Although the Hillsborough County law appears similar to the plan struck down in Croson, the County argues that the plans are different enough to warrant a finding that the County plan falls well within the Croson perimeter. The district court did not address these differences. The court's opinion consists of (1) a detailed rendering of the Hillsborough County plan, (2) a similarly detailed breakdown of the Croson opinions, and (3) commentary regarding the court's displeasure with the absence of a stipulation of preliminary injunction.6 The court did not explain how the County law failed to meet constitutional standards. After comparing the County law with the outer perimeter established in Croson, we conclude that the County law falls inside that perimeter and thus is constitutionally valid. In the discussion that follows, we first will recite the infirmities in the Richmond plan. We then will contrast the Hillsborough County plan to demonstrate why we find that the County plan survives constitutional scrutiny when the Richmond plan did not.

B. Standard of Review


Appellate review of a district court's grant of summary judgment is de novo. Shipes v. Hanover Ins. Co., 884 F.2d 1357, 1359 (11th Cir.1989). We must decide whether there is any genuine issue of material fact raised by the evidence presented. Id. We must make this decision in light of the applicable constitutional standards. Like the Richmond plan, the Hillsborough County MBE plan is a race-conscious measure. When reviewing the constitutionality of such a measure, courts apply strict scrutiny. Croson, 109 S.Ct. at 721; Wygant v. Jackson Bd. of Educ., 476 U.S. 267, 279, 106 S.Ct. 1842, 1849, 90 L.Ed.2d 260 (1986). Under strict scrutiny analysis, the racial classifications must be necessary and must be narrowly tailored to achieve the goal of remedying the effects of past discrimination. Wygant, 476 U.S. at 279-80, 106 S.Ct. at 1849-50.

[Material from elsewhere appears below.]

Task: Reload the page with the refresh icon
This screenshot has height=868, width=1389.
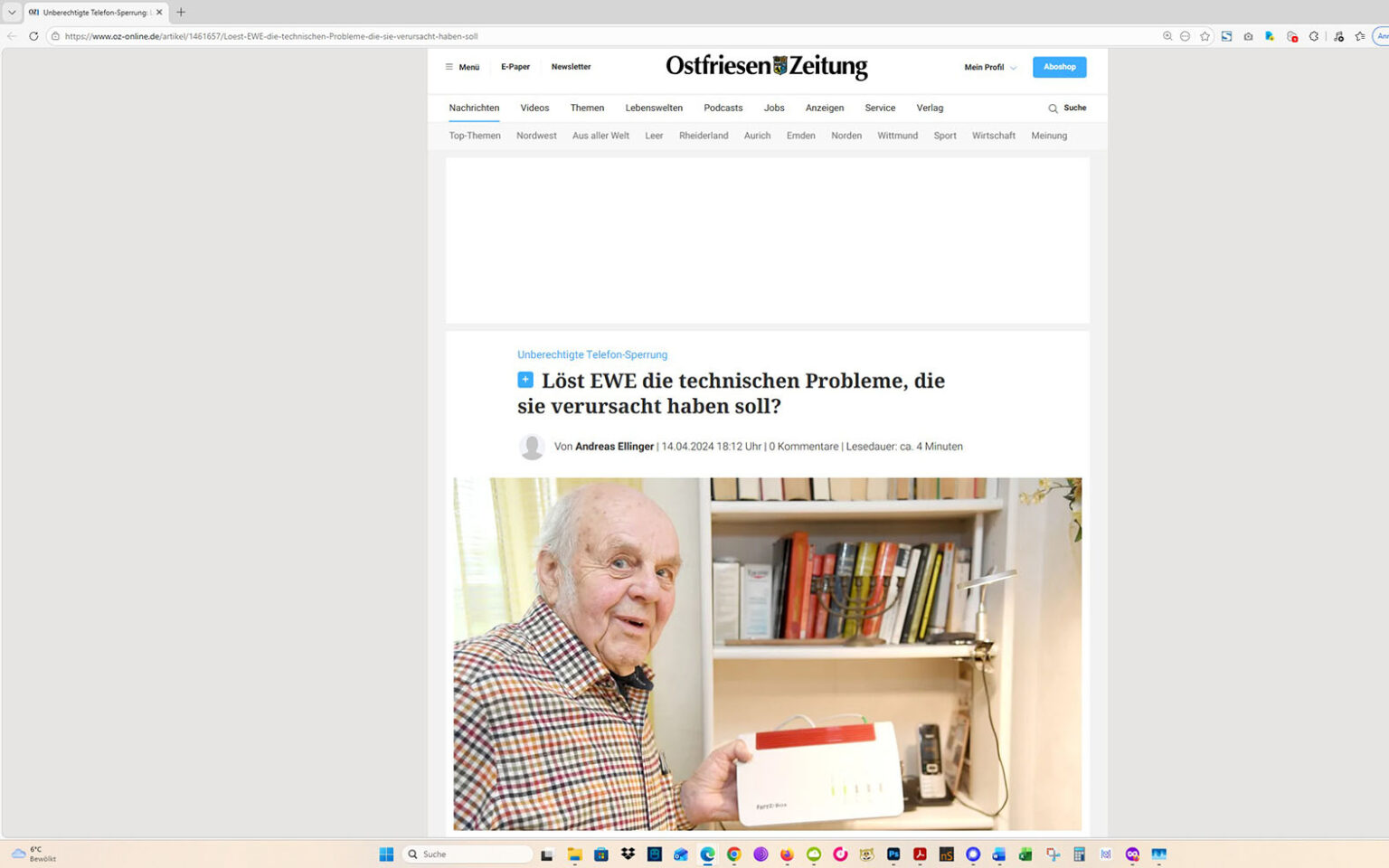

The Croson plurality went into detail in explaining how strict scrutiny is applied to MBE plans. First, at a base minimum, any plan must have more than an amorphous claim that there has been discrimination in a particular industry. Where plans establish quotas, the quotas must be tied to some injury suffered by the minority to be benefitted. Croson, 109 S.Ct. at 724. In establishing this particularized discrimination, numerical disparities may be relevant if they result from a comparison of the number of qualified MBEs in the particular industry and geographic area with the number actually utilized in government contracts. At a minimum, however, the government entity must consider the number of qualified MBEs in the relevant market and the percentage of total city dollars minority firms receive. Id. at 725. Second, the plan must be narrowly tailored to remedy the discrimination. This means that the plan must be designed to further some goal other than outright racial balancing. Further, the government must have considered a race-neutral scheme before establishing the race-conscious scheme. Id. at 728.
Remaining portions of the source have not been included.